Pourquoi ce titre générique ?

Le temps n’existe que dans son alternance entre les pleins et les vacuités. Ainsi, Réjine Halimi reste l’architecte de cette alternance entre équilibre et déséquilibre.

Le temps est une sorte de contre couleur de ce que l’on croit être établi,et la succession des coups de couteaux qu’elle met dans la matière traduit la douleur de cet état provisoire qui est un passage obligé pour une forme de spiritualité, toujours en devenir.

La lumière n’est plus une question de couleur au sens stricte du terme mais elle intervient dans la construction de l’architecte qui monte un édifice et qui accepte que celui-ci soit un espace vide. C’est une porte importante à franchir que de modeler une matière brute et dure et de savoir qu’elle n’est importante que parce qu’elle peut être détruite. L’idée d’éphémère rend d’autant plus fort le coup de couteau que Réjine Halimi peut mettre dans la matière.

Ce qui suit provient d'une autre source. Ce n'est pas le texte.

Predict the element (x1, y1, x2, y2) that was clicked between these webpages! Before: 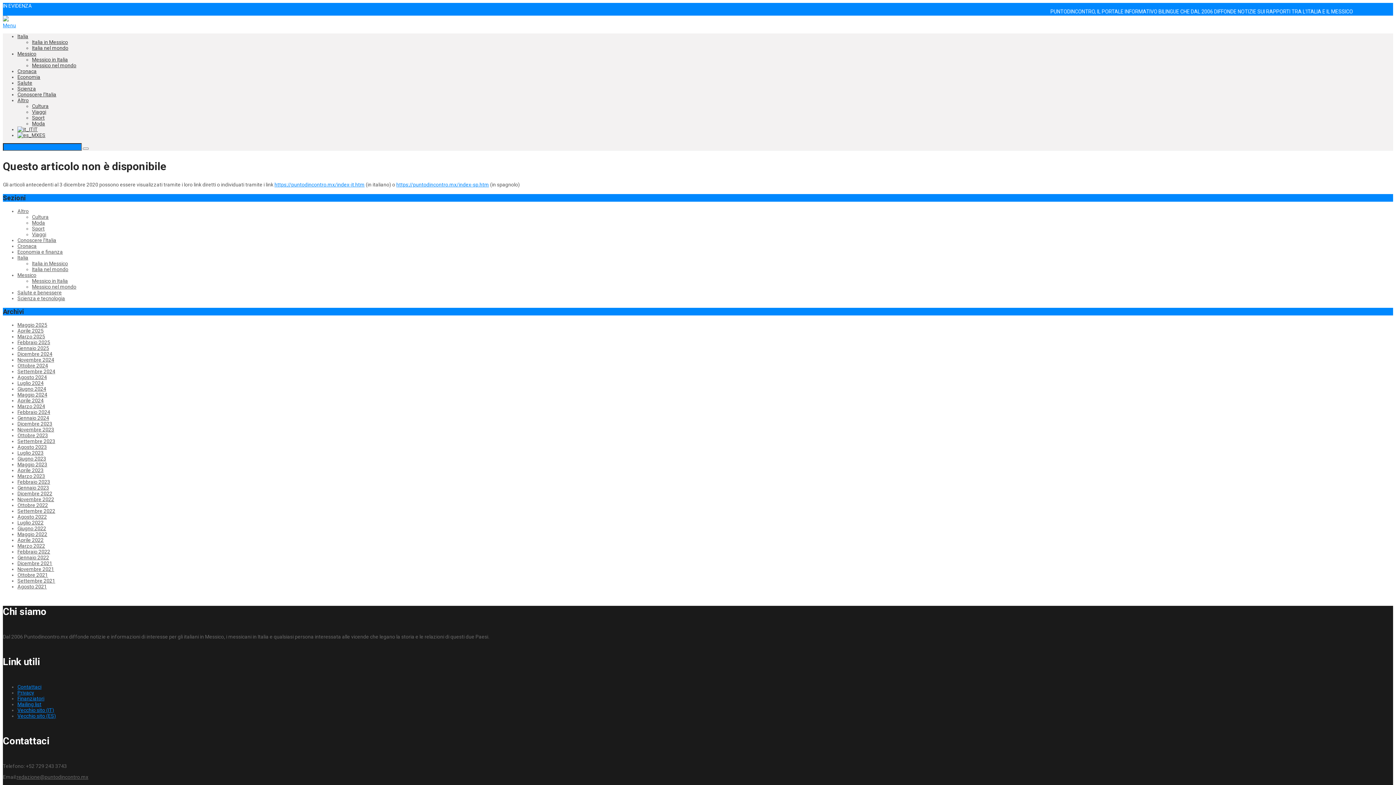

L’artiste utilise en fait deux fils :
Le fil de plomb par la construction et le fil tendu entre deux états mentaux sur lesquels chacun de nous est constamment en équilibre précaire. Son objectif est d’être capable de montrer que plus la matière est dure, plus elle la fait saigner par ses coups de couteau et plus elle donne en lecture directe la précarité de toutes choses.

C’est accepter de lâcher prise et ce lâcher prise elle le rencontre deux fois, d’abord avec son habit d’architecte et ses outils dans les mains, ensuite dans sa rencontre avec l’œil du spectateur qui arrive toujours à saisir sa conversation intime face à l’instant où on bascule dans la vacuité.